YOUR GOAL → The requested output is every line from the one with "916x923 pixels." through the last line below, printed exactly.

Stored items
..........

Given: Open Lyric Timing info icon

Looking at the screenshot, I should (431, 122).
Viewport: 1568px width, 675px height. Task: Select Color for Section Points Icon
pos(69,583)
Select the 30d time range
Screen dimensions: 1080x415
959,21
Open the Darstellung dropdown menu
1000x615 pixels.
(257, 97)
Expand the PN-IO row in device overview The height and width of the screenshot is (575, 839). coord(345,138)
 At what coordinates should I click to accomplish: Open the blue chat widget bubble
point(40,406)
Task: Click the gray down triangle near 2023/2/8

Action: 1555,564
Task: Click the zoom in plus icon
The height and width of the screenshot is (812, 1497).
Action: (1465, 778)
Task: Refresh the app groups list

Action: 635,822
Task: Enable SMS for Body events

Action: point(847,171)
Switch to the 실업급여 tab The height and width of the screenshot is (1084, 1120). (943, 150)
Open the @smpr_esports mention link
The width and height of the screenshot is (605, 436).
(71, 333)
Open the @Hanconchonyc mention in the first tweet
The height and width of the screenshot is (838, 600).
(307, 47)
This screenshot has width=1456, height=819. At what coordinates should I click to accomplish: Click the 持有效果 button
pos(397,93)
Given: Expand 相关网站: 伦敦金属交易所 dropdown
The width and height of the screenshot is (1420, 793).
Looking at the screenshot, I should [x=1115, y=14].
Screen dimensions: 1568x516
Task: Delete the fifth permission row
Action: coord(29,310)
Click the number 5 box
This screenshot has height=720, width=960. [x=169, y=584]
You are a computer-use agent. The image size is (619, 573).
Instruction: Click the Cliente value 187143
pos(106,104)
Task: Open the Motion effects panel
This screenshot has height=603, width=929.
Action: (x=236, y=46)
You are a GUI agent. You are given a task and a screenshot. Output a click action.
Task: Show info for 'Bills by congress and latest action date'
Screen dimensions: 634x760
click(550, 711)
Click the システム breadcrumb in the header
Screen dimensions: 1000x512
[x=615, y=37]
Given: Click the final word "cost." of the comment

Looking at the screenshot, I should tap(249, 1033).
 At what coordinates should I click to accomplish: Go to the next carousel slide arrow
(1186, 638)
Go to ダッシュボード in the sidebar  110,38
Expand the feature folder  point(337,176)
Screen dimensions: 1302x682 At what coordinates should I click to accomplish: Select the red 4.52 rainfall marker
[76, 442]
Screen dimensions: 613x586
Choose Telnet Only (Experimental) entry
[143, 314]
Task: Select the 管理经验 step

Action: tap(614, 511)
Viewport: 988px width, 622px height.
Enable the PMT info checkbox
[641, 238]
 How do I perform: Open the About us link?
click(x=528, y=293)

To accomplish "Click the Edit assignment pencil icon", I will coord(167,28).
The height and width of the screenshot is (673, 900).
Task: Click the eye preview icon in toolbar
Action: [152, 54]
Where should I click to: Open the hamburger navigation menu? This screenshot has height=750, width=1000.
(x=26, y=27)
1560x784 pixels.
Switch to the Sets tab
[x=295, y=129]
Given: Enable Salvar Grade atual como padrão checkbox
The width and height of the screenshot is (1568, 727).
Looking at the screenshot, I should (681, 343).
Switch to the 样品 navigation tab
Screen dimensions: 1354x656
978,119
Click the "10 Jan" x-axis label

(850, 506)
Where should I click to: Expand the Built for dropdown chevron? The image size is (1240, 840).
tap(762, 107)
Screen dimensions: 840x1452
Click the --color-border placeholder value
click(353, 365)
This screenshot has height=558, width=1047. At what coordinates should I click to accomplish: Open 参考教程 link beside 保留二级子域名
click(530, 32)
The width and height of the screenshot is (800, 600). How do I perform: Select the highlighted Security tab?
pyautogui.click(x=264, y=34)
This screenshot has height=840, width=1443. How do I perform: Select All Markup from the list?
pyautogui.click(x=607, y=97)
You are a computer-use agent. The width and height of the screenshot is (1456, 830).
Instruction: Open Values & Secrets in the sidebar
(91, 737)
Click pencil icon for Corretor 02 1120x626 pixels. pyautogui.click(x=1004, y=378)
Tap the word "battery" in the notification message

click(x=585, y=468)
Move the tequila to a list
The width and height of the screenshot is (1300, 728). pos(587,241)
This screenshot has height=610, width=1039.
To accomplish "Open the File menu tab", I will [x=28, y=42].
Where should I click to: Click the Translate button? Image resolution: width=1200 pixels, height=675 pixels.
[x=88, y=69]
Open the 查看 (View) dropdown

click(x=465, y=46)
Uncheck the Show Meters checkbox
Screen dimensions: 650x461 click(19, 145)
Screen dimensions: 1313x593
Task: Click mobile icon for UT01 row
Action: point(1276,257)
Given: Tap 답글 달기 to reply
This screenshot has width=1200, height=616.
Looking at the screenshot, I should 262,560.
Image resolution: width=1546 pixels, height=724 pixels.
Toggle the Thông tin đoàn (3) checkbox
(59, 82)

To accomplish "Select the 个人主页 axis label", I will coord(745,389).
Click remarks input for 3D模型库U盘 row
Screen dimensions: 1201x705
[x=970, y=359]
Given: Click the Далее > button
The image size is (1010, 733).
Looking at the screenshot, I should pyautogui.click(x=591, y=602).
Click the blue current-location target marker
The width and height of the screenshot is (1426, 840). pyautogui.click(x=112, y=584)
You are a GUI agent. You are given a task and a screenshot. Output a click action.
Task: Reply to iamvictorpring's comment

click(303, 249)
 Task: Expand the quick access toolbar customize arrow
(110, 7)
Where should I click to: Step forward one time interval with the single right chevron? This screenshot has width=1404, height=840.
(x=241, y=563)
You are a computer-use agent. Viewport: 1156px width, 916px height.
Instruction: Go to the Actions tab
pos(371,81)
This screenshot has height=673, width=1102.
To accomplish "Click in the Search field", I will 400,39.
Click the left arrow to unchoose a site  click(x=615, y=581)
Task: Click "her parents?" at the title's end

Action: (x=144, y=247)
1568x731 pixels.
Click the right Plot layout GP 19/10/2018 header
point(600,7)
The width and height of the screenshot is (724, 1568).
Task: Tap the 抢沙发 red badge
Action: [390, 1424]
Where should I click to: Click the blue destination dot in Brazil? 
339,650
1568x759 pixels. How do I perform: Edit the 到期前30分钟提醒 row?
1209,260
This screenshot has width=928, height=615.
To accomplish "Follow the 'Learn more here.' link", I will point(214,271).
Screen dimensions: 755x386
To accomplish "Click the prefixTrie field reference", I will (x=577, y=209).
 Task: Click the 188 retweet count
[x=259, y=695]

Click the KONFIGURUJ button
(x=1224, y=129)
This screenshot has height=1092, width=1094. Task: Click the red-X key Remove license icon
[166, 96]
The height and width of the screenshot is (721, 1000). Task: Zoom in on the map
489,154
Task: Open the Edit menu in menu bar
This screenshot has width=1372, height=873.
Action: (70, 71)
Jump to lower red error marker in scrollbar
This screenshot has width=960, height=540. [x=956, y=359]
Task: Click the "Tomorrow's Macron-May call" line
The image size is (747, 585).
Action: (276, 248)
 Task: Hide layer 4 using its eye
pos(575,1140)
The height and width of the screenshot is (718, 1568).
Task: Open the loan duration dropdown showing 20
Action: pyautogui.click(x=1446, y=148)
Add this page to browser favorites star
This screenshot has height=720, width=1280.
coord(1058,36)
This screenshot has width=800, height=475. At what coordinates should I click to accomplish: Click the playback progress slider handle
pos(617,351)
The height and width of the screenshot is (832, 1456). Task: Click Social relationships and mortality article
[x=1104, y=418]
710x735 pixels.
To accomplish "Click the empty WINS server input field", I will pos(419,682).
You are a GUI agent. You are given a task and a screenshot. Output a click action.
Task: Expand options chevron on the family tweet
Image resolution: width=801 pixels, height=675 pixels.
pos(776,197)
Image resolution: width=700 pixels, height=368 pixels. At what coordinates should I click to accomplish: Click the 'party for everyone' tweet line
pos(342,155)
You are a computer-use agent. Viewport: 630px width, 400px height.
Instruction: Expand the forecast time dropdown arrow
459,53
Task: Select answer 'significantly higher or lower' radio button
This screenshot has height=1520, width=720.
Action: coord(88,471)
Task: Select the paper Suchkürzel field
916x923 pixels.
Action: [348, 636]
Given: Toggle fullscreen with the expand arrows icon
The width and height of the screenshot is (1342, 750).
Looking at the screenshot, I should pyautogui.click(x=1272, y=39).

..........

YOUR RESPONSE →
916x923 pixels.
Action: [348, 636]
Given: Toggle fullscreen with the expand arrows icon
The width and height of the screenshot is (1342, 750).
Looking at the screenshot, I should pyautogui.click(x=1272, y=39).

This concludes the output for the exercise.